Record extracts: Begin
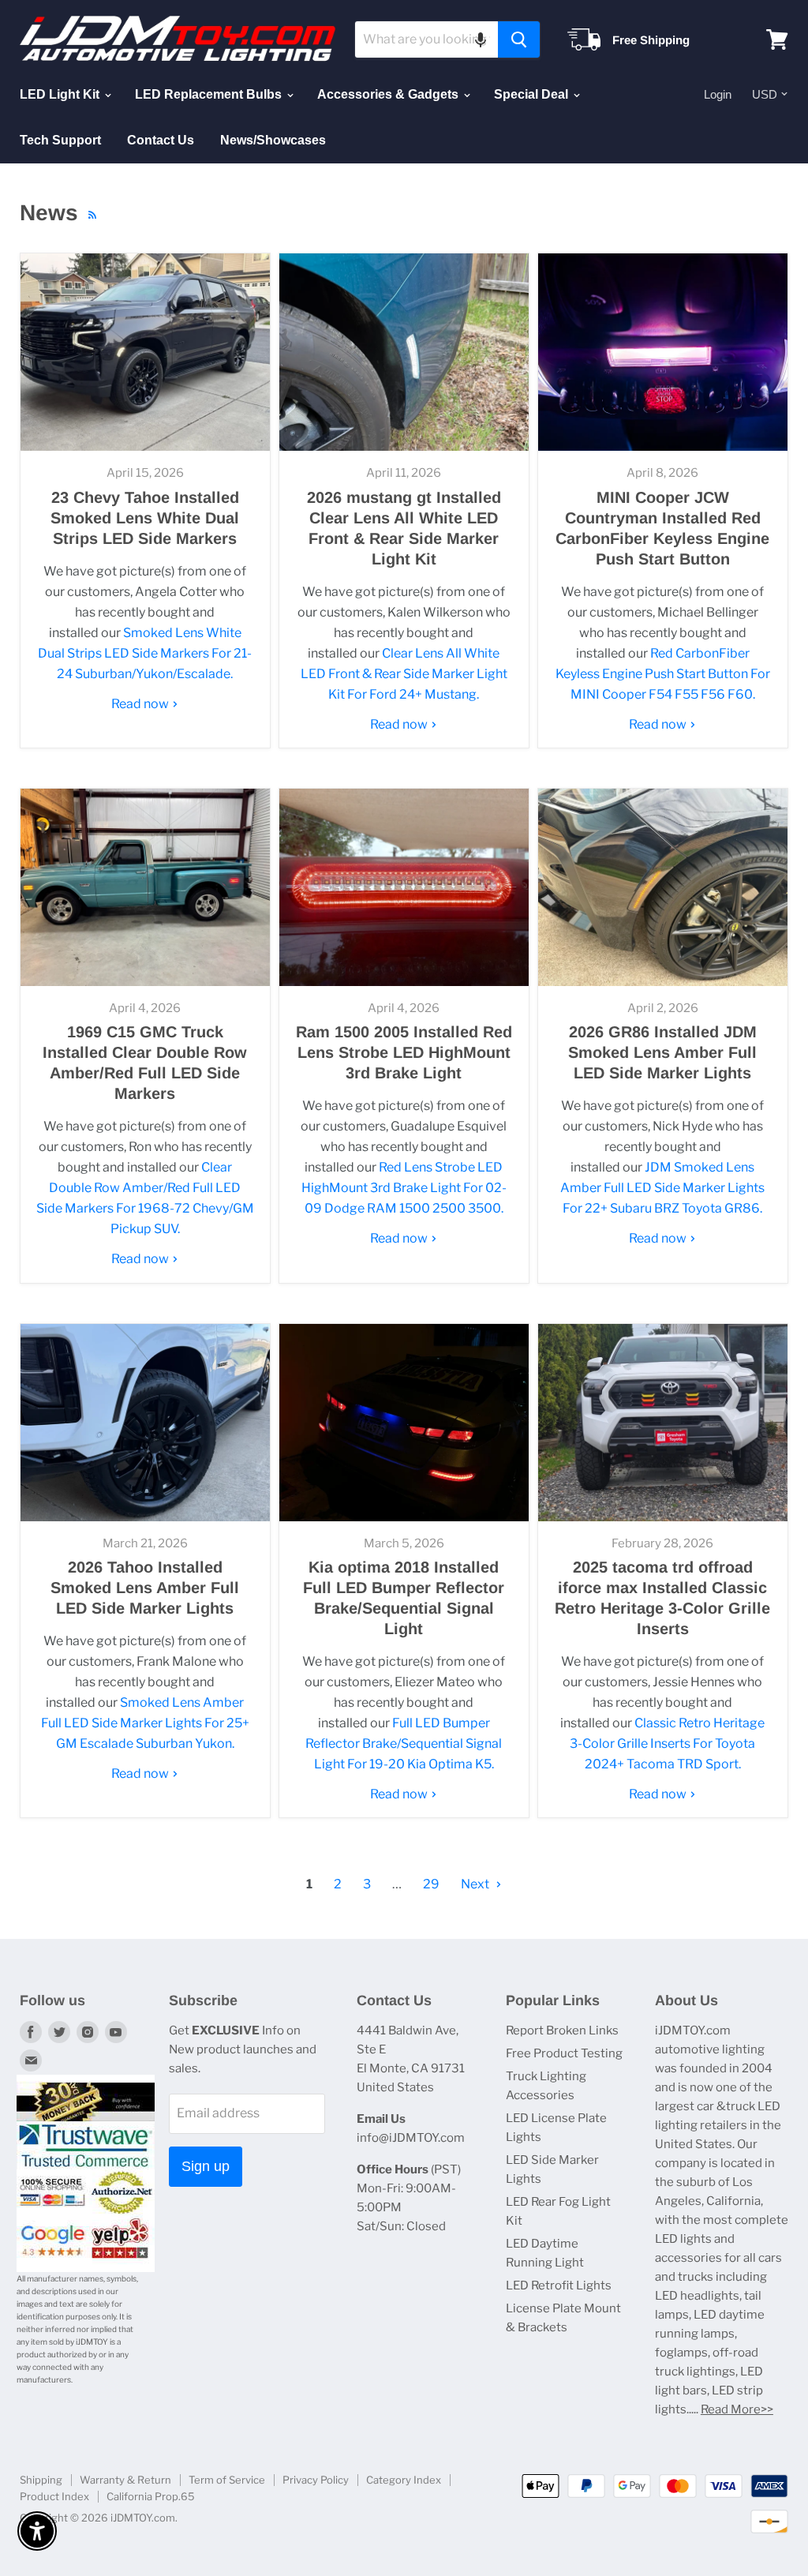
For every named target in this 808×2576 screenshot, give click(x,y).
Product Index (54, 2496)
Record extracts: End
Record extracts: Begin
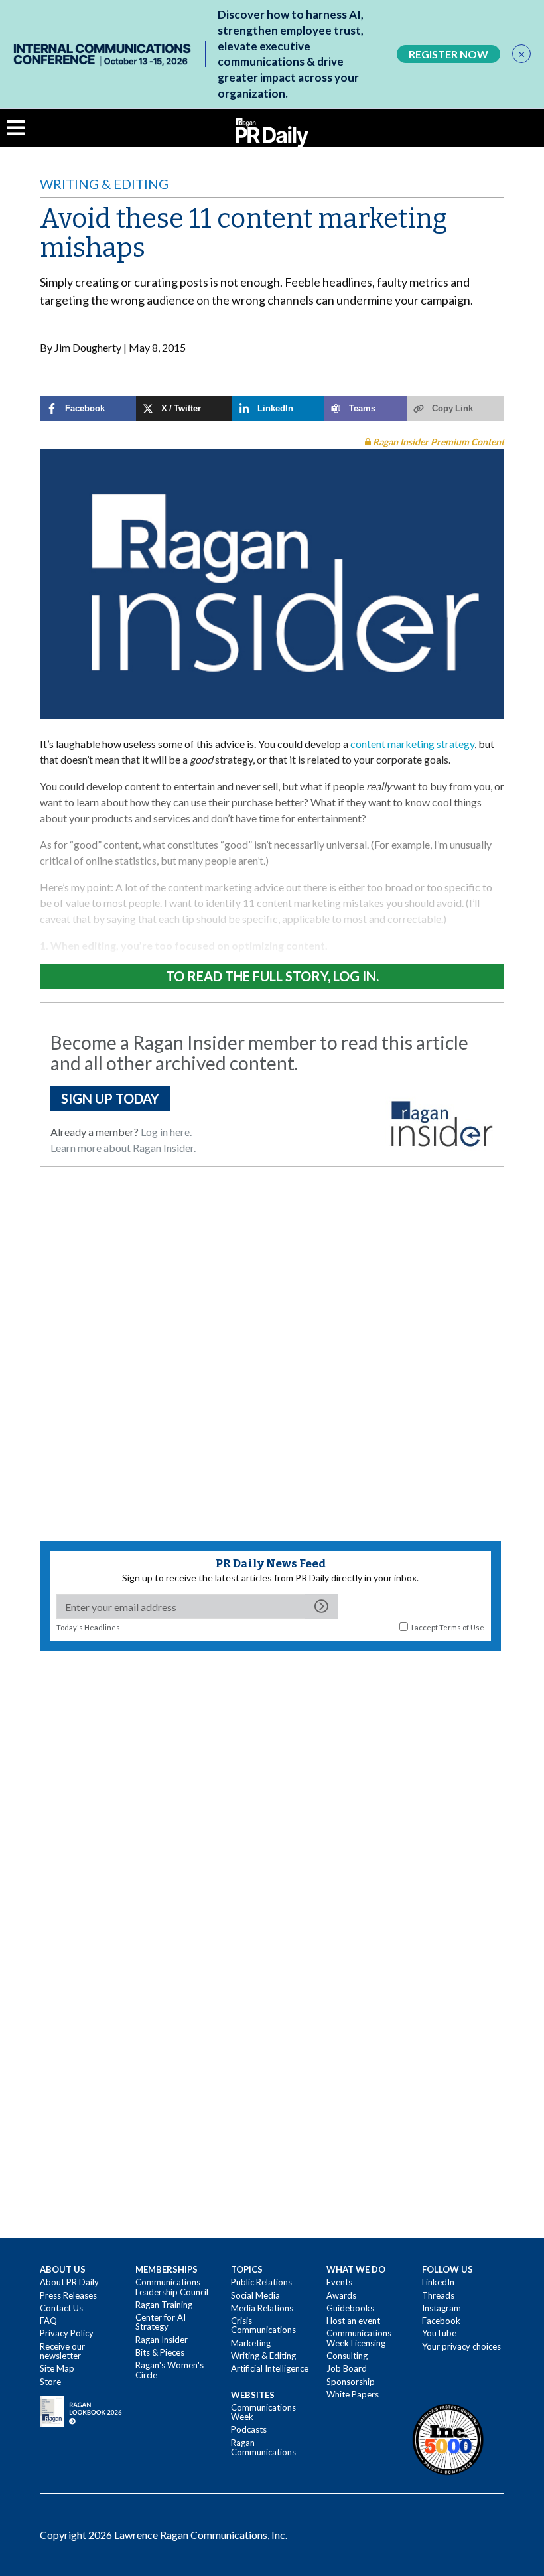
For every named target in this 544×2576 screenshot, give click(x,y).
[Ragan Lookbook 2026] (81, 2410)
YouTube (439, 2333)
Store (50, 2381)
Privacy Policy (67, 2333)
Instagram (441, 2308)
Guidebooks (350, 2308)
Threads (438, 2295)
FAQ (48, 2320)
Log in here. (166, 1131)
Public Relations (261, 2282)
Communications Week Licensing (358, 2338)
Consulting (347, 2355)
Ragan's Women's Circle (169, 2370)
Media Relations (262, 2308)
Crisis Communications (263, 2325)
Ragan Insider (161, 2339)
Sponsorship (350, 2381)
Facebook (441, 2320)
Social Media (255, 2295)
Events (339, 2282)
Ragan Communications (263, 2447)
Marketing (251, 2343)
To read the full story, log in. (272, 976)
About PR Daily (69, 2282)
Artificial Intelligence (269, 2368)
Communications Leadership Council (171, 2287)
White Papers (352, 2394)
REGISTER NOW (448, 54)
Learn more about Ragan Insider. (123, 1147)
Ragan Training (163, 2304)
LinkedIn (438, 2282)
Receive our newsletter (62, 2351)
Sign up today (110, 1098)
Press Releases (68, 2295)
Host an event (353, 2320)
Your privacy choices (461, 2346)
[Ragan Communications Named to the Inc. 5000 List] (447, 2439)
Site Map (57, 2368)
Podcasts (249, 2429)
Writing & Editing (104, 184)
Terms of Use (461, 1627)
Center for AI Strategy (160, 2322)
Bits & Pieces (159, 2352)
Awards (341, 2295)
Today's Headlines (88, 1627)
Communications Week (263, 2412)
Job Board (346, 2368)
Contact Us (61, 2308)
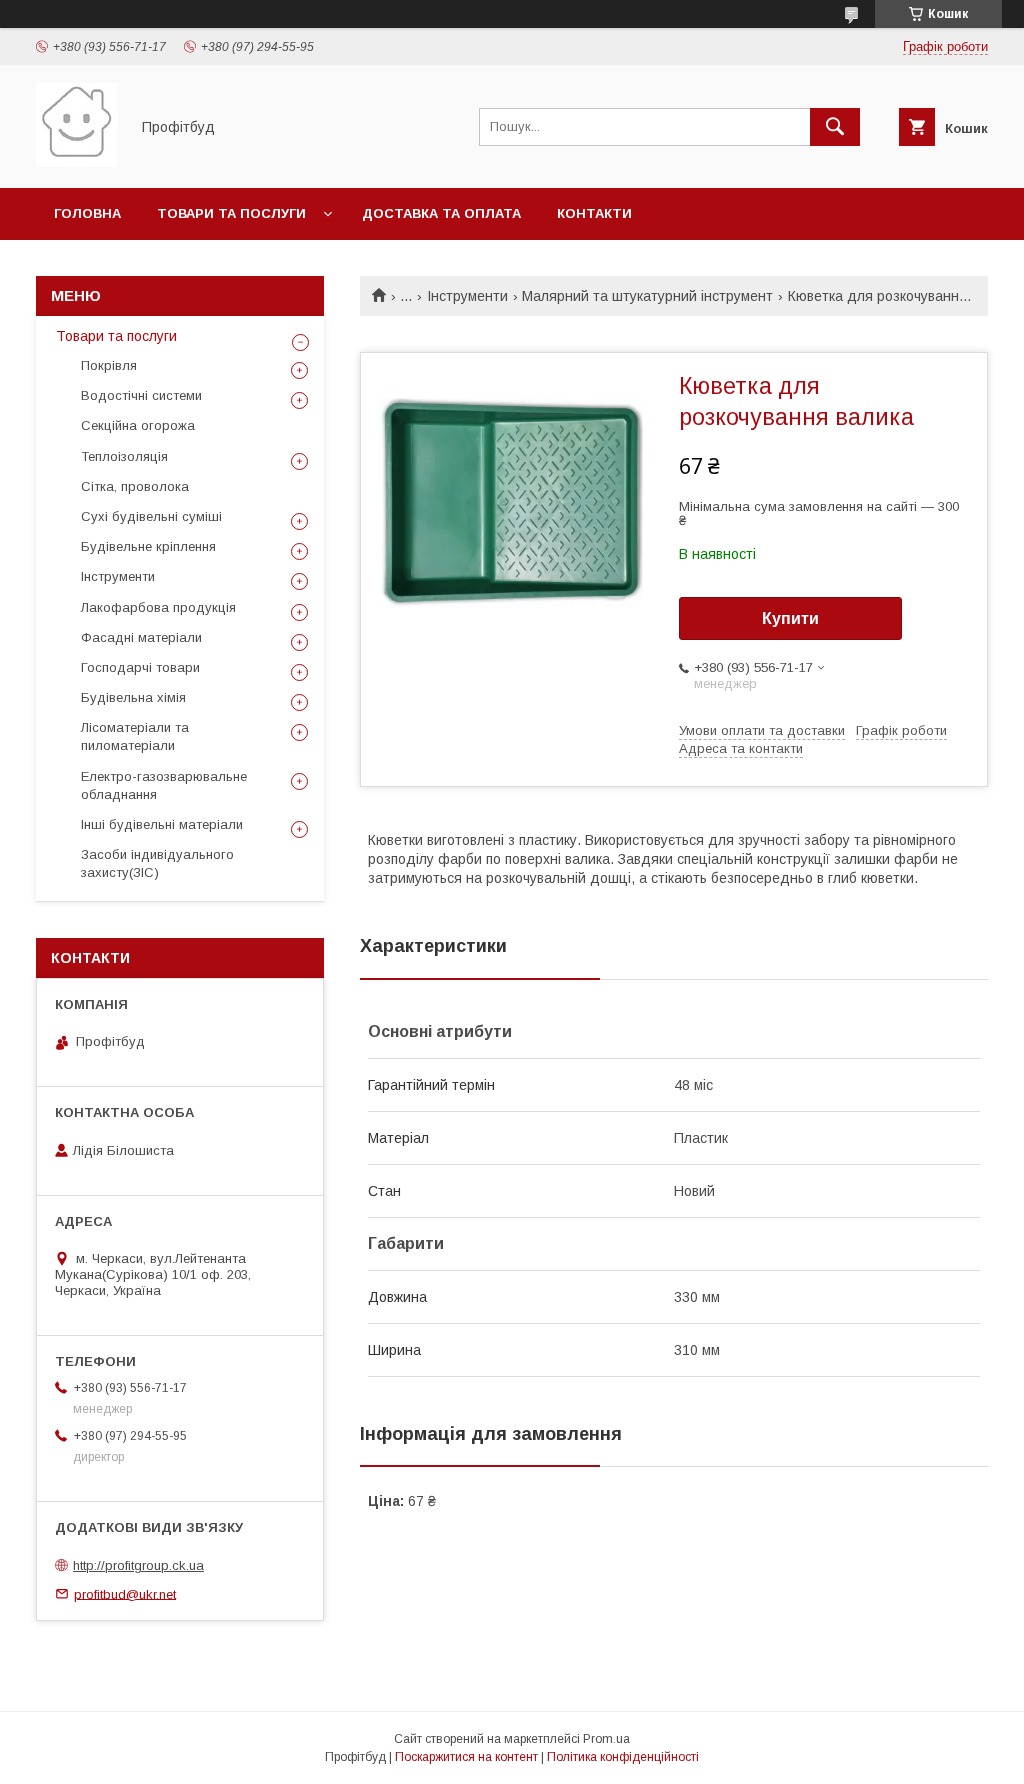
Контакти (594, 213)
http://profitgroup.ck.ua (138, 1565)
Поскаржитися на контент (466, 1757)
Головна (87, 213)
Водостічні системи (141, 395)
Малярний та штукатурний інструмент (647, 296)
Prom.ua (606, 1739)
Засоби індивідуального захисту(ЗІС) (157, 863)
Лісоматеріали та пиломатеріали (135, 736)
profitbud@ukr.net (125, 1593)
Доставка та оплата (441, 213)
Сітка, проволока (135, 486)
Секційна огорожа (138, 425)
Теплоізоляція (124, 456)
Record extracts: End
- _Task goal_:
Print, without alteration, only the lines above between the one holding "Prom.ua (606, 1739)" and the one holding "Теплоізоляція (124, 456)", inclusive.

- _Problem solution_:
Prom.ua (606, 1739)
Засоби індивідуального захисту(ЗІС) (157, 863)
Лісоматеріали та пиломатеріали (135, 736)
profitbud@ukr.net (125, 1593)
Доставка та оплата (441, 213)
Сітка, проволока (135, 486)
Секційна огорожа (138, 425)
Теплоізоляція (124, 456)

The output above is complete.